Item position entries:
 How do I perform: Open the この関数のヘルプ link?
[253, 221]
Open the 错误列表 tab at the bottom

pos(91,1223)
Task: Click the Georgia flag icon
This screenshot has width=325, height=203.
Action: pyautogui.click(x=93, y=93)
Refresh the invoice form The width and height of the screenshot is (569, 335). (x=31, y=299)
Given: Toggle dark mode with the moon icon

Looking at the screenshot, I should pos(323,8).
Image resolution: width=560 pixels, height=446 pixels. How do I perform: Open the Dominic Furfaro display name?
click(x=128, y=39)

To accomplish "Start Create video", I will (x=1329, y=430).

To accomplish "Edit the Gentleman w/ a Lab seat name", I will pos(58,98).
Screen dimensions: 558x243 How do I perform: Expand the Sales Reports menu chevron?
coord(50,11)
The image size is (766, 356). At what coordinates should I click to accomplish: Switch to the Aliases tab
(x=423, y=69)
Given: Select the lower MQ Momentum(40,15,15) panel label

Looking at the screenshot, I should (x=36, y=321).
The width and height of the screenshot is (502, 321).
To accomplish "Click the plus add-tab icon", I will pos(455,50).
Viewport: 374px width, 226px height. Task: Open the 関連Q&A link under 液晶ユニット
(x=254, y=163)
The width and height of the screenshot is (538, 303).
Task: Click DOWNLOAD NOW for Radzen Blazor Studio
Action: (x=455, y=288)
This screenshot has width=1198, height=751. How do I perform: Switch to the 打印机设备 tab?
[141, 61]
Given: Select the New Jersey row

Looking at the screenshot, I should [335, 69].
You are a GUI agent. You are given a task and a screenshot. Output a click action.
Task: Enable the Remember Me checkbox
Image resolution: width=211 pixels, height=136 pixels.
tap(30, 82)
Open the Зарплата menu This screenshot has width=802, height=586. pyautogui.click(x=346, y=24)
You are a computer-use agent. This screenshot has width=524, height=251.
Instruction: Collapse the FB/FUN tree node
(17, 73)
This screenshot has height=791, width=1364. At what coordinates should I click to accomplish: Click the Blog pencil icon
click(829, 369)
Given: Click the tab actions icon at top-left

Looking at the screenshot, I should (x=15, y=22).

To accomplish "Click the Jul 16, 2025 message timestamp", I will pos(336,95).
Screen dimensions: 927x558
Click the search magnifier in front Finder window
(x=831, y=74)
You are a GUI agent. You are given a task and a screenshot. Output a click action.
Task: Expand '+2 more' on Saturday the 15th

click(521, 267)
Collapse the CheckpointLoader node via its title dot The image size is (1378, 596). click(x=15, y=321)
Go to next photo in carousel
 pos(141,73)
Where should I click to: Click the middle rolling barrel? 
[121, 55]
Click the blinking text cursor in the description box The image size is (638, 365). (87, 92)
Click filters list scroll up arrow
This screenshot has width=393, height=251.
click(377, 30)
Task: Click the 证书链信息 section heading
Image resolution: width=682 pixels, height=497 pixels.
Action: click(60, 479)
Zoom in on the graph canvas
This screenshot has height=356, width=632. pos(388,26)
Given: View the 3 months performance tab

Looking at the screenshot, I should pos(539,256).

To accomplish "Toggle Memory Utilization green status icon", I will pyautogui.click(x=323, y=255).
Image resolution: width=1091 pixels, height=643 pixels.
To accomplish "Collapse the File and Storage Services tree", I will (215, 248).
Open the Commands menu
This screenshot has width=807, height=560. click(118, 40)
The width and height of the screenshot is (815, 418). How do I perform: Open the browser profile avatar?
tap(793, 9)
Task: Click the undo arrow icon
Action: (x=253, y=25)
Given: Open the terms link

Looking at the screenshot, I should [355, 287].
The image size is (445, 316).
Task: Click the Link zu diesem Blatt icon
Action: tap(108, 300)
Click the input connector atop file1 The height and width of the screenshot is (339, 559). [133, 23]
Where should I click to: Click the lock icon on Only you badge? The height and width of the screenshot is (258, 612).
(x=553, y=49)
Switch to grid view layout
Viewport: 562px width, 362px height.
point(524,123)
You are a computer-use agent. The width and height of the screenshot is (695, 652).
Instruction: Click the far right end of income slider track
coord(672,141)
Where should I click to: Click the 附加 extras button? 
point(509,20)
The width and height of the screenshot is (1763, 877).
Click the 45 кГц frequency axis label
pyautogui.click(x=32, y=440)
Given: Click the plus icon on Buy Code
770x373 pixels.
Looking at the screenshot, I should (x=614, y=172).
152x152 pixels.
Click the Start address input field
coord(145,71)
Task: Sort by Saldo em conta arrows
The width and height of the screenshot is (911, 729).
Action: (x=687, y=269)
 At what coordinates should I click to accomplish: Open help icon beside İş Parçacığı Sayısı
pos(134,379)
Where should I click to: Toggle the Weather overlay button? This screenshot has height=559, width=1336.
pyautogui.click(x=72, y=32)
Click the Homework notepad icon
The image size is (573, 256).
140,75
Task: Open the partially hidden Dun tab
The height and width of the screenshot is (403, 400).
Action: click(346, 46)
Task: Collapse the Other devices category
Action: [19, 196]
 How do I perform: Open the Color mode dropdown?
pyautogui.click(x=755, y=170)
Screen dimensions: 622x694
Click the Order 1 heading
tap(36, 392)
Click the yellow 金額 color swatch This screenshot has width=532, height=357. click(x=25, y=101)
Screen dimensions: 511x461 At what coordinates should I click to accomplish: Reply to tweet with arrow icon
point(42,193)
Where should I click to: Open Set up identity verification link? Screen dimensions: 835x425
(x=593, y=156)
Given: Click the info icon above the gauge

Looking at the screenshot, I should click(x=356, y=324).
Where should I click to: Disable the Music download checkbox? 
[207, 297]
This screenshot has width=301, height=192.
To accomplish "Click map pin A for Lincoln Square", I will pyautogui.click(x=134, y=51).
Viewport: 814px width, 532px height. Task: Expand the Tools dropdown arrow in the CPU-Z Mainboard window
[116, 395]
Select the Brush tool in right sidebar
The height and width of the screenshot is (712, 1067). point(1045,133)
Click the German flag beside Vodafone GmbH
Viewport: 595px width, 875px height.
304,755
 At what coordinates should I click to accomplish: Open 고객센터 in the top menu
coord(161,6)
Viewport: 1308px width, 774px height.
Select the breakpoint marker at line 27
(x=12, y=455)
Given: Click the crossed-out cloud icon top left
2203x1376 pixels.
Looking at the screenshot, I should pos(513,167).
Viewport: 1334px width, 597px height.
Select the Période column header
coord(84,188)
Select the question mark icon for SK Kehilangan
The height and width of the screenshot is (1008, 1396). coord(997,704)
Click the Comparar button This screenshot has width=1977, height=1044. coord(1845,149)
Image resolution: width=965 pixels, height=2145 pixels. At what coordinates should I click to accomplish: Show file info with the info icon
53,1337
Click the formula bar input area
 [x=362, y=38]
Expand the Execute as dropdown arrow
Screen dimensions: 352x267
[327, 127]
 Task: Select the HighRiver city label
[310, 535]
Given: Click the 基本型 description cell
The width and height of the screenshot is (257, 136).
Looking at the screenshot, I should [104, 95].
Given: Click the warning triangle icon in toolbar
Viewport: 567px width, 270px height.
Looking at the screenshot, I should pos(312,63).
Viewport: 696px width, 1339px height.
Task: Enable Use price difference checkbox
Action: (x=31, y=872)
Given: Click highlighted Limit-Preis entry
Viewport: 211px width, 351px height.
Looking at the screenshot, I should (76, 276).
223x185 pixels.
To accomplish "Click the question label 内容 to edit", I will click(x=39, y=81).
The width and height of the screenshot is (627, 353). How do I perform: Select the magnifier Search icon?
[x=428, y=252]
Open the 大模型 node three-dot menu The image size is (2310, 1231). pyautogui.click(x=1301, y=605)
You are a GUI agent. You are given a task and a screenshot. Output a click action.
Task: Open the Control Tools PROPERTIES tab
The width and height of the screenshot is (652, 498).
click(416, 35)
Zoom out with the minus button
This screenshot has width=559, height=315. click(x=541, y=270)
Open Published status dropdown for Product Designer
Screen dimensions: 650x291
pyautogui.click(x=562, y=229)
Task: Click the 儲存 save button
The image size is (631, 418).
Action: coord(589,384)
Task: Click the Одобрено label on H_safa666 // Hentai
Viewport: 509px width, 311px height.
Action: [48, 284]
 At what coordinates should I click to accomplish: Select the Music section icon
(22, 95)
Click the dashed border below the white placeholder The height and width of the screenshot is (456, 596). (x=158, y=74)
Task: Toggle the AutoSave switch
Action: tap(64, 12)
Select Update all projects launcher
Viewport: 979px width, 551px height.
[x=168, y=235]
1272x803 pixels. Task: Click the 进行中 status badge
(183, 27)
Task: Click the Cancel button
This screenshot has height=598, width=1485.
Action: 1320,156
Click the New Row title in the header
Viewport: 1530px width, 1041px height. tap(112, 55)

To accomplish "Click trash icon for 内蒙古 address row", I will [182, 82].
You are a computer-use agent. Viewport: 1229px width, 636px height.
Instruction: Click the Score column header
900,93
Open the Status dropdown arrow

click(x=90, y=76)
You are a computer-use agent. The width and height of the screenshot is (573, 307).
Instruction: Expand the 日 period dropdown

## TASK DIRECTIONS
Repeat the lines of the listing from the line with "is (695, 652)." to the line with "pos(134,379)", inclusive.

## RESULT FOR THIS TASK
You are a computer-use agent. The width and height of the screenshot is (695, 652).
Instruction: Click the far right end of income slider track
coord(672,141)
Where should I click to: Click the 附加 extras button? 
point(509,20)
The width and height of the screenshot is (1763, 877).
Click the 45 кГц frequency axis label
pyautogui.click(x=32, y=440)
Given: Click the plus icon on Buy Code
770x373 pixels.
Looking at the screenshot, I should (x=614, y=172).
152x152 pixels.
Click the Start address input field
coord(145,71)
Task: Sort by Saldo em conta arrows
The width and height of the screenshot is (911, 729).
Action: (x=687, y=269)
 At what coordinates should I click to accomplish: Open help icon beside İş Parçacığı Sayısı
pos(134,379)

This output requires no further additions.